If you’re in the writing game, you’ve got them. They weigh a ton, those form letters, graciously declining your novel, screenplay, chapbook, self-help book. They’re the letters that swing through your mailbox, hitting you in the gut like a sledgehammer. No, they don’t want your precious creative offspring, no matter how much time and love you’ve poured onto its pages. But there’s a positive side to this emotional and creative devastation.
Rejection letters mean you’re trying. It means you’ve completed a work and have hoinked up a bucket of courage and are putting yourself out there. And you deserve something for that. A little perk, a way to realize that despite the pain of the rejection letters, you’re actually doing very well, thank you.

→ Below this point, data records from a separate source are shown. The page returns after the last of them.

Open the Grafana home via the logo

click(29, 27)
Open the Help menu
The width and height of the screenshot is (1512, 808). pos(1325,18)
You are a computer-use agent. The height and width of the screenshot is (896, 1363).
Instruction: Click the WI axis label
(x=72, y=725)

If you’re sprightly lucky, someone has written a personal note regarding your piece. Something beyond the platitudes about your possible success elsewhere. Something that you can hang on to. No, not the “pacing was slow and wandering” part. (I cling to that enough, playing with it like a Rubik’s cube in the middle of the night, trying to puzzle out what the agent was really saying.) It’s the other stuff, the good stuff.

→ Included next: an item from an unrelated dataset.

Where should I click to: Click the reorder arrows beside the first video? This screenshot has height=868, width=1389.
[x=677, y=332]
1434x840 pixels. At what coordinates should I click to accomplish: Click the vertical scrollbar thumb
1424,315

“Your novel’s detailed, moody descriptions set the tone for the setting and time so well, and Lily is an engaging and lovable protagonist.”
The good stuff. It deserves its own line. Here’s what I suggest.
If you’re gleaning rejection letters, congratulate yourself for even trying. Then start culling out those kind gems, no matter how small they may seem. Put them all in one file. Use quotation marks and attribute the quotes to the agency or publisher who rejected you.
Voila – a lovely testimonial sheet for when you feel dejected about the future life of your baby. Post it where you can see it and remember that your work is good. Don’t give up.
Oh, and the testimonial sheet will make you feel quite smug when your work does get published. You can feel sorry for all those people who didn’t embrace your work the first time around.